The time-series extracted 1D spectra for JWST instruments have hundreds to thousands of wavelengths. For some datasets, it may be useful to fit transit features at high spectral resolution, but for this event we suggest that you bin the data onto a coarser grid of wavelength bins to simplify fitting and comparison. If you want to be able to compare directly to others' results, use the following effective wavelength bins. This notebook provides more details on the suggested bins, including copy-and-paste values for the bin indices and wavelength values.

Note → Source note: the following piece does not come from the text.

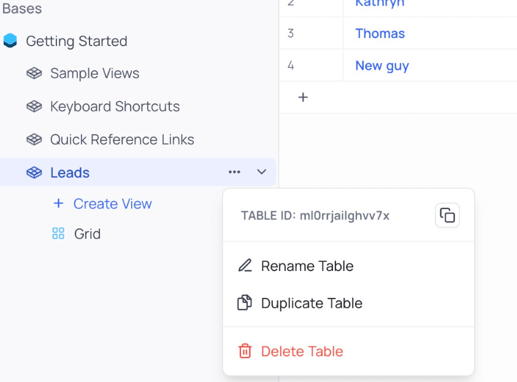Open the Thomas record link
517x382 pixels.
click(380, 33)
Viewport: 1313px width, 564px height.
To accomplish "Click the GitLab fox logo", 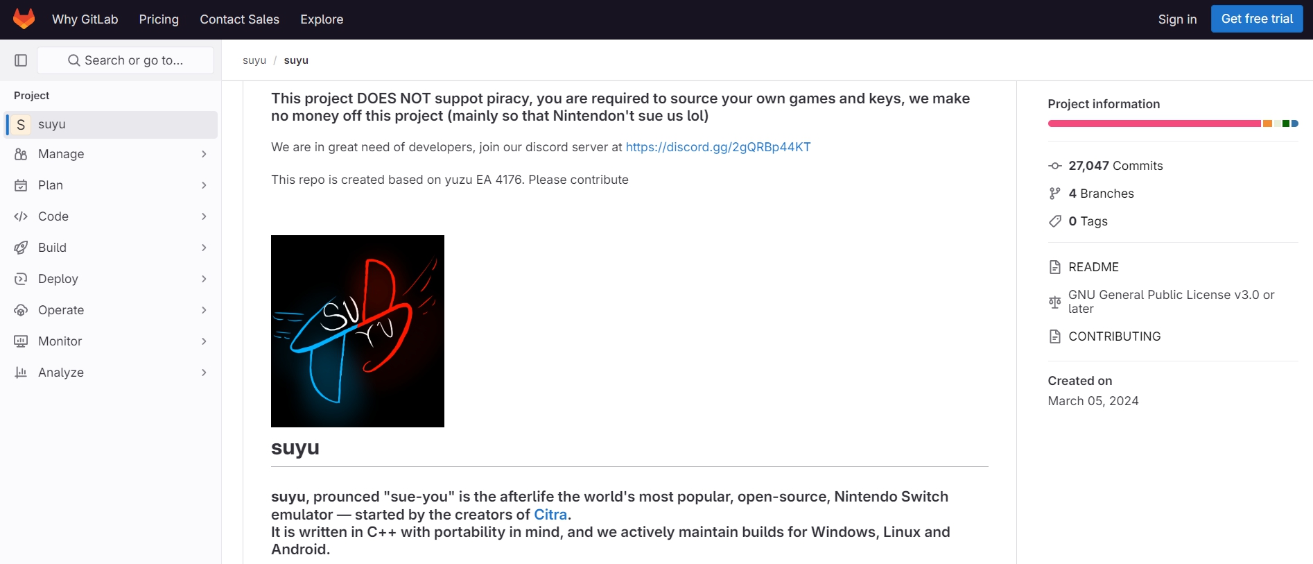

• binned light curves and residuals = After binning spectra into wavelength bins, what do the light curves look like and how well can they be modeled? What is the noise like, how many outliers are there, what systematics are present, and how well can models capture all aspects of the data? You can submit: a collection of wavelength-binned light curves to which some model has been fit. These should be a text file (or collection of text files) containing time, per-wavelength fluxes, per-wavelength flux uncertainties, and per-wavelength residuals from the fitted model.
• fitted planetary features = If starting from time-series spectra, what wavelength-dependent planetary features (transit depths, eclipse depths, or phase curve amplitudes/offsets) do we infer? With what precision and accuracy do fitted features match the signals that were injected? You can submit: a collection of wavelength-dependent transit depths or eclipse depths, depending on the dataset being modeled, along with their uncertainties. Transit depths should be submitted as (Rp/Rs)^2 = the square of the planet-to-star radius ratio, and eclipse depths should be submitted as (Fp/Fs) = the ratio of planet and star fluxes reaching our telescope.

Other Submissions:

You may want to contribute to this Data Challenge in a way that doesn’t neatly fall into the categories or checkpoints described above. The ERS team values creative and thoughtful contributions in areas that we did not necessarily plan. As such, there is a general opportunity to submit plots, animations, cartoons, illustrations, infographics, artwork, or any other kind of creative contribution that’s relevant to the ers-transit science program. At the March 21-23 events, we will showcase and celebrate your submissions!